#### [EXERCISE TASKS]
**A.** In the passage about Agassiz and the ice ages, what marks Agassiz's grave?
**B.** Write a continuation of the passage about Agassiz and the ice ages, picking up from its last sentence.

#### [GIVEN TEXT]
Although Agassiz’s scientific work in the United States never did quite match the achievements of his early career, he nevertheless left another sort of legacy.
When he arrived in Boston, Agassiz promptly charmed the influential citizens of that city and, as he had done upon taking up his position in Neuchâtel, set about popularizing science through his lectures.
They were hugely popular, and he became a sought-after speaker.
Not only was he a working scientist and expert who was anxious to explain his ideas to the world, but he was also outgoing and, with his Swiss accent, slightly exotic.
His enthusiasm was contagious and his talks about ice ages caught the imagination of the public.
Agassiz was so successful as a speaker that—appropriately enough for a newly arrived American—he was able to retire a considerable part of the debt he had accumulated in Switzerland from his speaker’s fees.

Before long he was also a familiar figure in the young capital, Washington.
He became a professor at Harvard (figure 3) and founded the Museum of Comparative Zoology there, and he changed the way science was taught by insisting that his students do hands-on work in the laboratory and the field.
He was instrumental in founding Cornell University, the National Academy of Sciences, and the American Association for the Advancement of Science.
Longfellow wrote a poem for him on his fiftieth birthday, and Oliver Wendell Holmes wrote another on the occasion of his departure on his expedition to Brazil.
He published eagerly awaited articles on natural history in the
Atlantic Monthly.
When he died, in 1873, the vice president of the United States, the governor of Massachusetts, and many other notables attended his funeral.

Fittingly, Agassiz’s grave at the Mt.
Auburn cemetery in Cambridge, Massachusetts, is marked with a large granite boulder, retrieved with considerable difficulty from a moraine of the Aar glacier in Switzerland, near the spot where he had set up his glaciological observatory in 1840.
There was another memorial to Agassiz as well.
By the time he died, the reality of ice ages was recognized by scientists around the world.

CHAPTER FOUR

The Evidence

What, exactly, are the clues that betray the presence of extensive continental ice sheets in our planet’s recent past?
Some have already been described in previous chapters, and if you live north of about 40 degrees latitude in North America, or a bit further north than that in Europe, or in a mountainous region almost anywhere, you have probably seen some of the effects of glaciers for yourself—although you may not have realized it.
Today many more features are recognized as having originated in the glacial-interglacial cycles of the Pleistocene Ice Age than was the case in Agassiz’s day—everything from dead coral reefs in Indonesia now on dry land well above sea level to the rich soils of the central United States, developed on wind-blown silt called loess.
The biosphere—the world of living things—was also strongly affected, although not to the degree that Agassiz thought.
Careful examination and analysis of glacial effects, especially over the past few decades, has provided a remarkably detailed picture of how our planet has operated during the current ice age.
As we shall see later in this book, there is even good (but circumstantial) evidence that the development of modern humans was influenced by the fluctuating climate of the glacial cycles.

#### [DATA BLOCK]
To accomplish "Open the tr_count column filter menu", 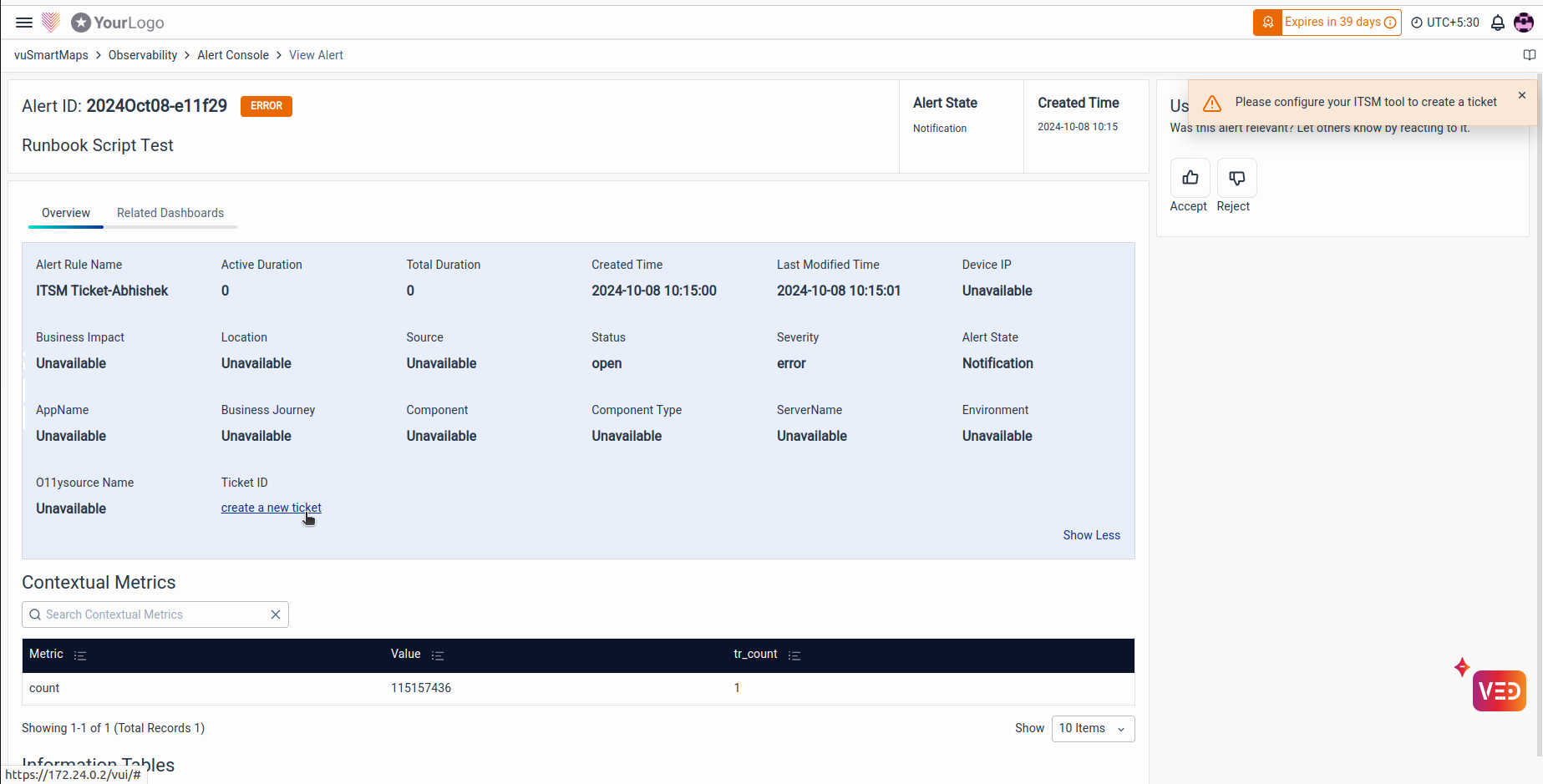I will coord(794,655).
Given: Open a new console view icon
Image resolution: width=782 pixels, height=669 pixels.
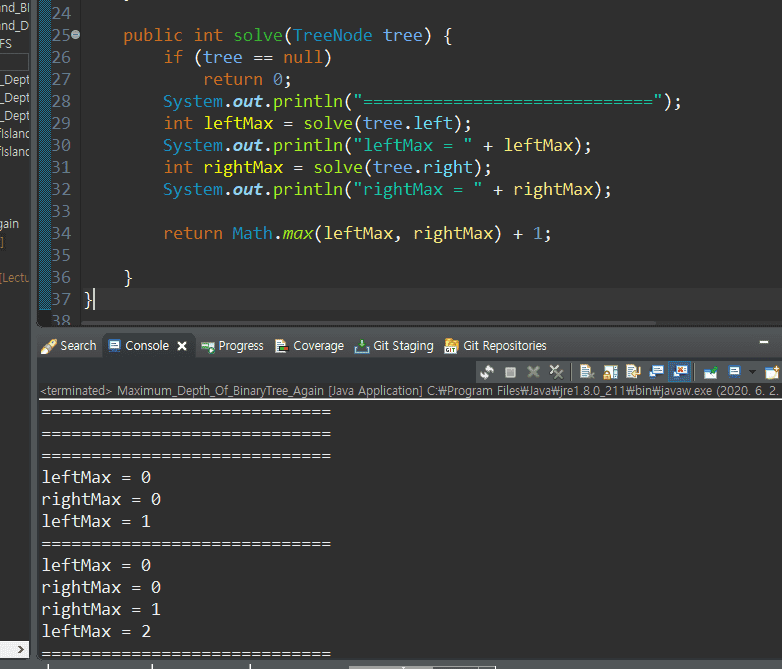Looking at the screenshot, I should pos(771,372).
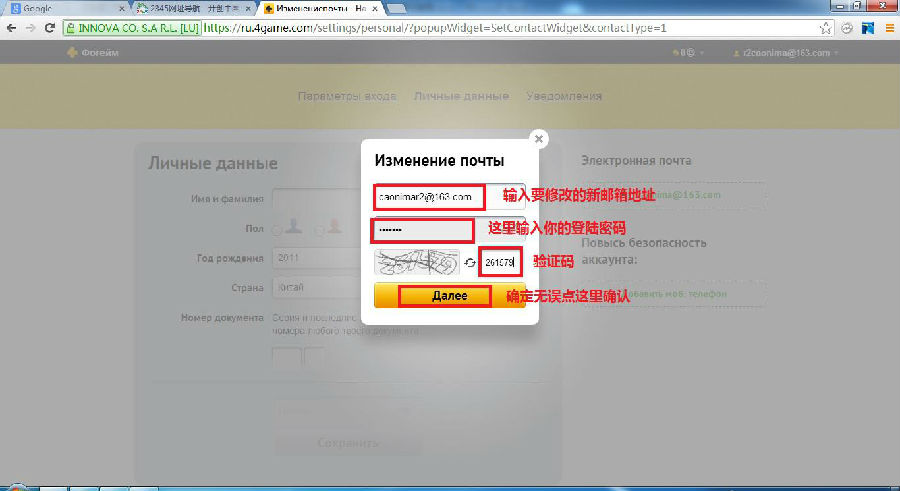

#### [RESPONSES IN ORDER]
**A.** A large granite boulder taken from a moraine of the Aar glacier in Switzerland.

**B.**
In the decades after the concept of an ice age was first introduced, much of the debate about its validity centered around interpretation of
purported glacial features in places like Scandinavia, Scotland, or the northern United States, far from the Alpine glaciers that Agassiz had studied.
Opponents of the ice age theory searched for alternative explanations, but for those who were convinced early on that an ice age had occurred, this was a period of intense exploration and discovery.
By the late 1800s, there were credible glacial maps that showed the former extent of ice in Europe and North America.
The makers of those maps also quickly came to the conclusion that there had been a series of ice advances and retreats, rather than a single period in which glaciers grew to a maximum extent and then declined.

Both the initial proposal that there had been an ice age and the subsequent discovery that there had been multiple ice advances and retreats rested heavily on the significance of two types of glacial deposits: one that we have already encountered, erratic boulders, often referred to simply as erratics, and a second, glacial drift—a general term for the loose, rocky debris distributed across the countryside by glaciers.
Erratic boulders are spread over large regions in Europe and North America; the most remarkable ones are very large and they are often quite different in makeup from the local bedrock.
Large granite boulders like the one in figure 4 sit enigmatically on the local limestone in the Jura Mountains of Switzerland and western France, not far from where Louis Agassiz was born.
How they got there was unknown before the glacial theory was developed—the nearest outcrops of granite are a hundred kilometers or more away.
Some of them are so massive that they are difficult or impossible to move, and farmers clearing their land left them where they lay—great rocky sentinels sitting mutely in the middle of fertile fields, dispassionately surveying their surroundings.
Similar features are common in the farmlands of the northern United States and Canada.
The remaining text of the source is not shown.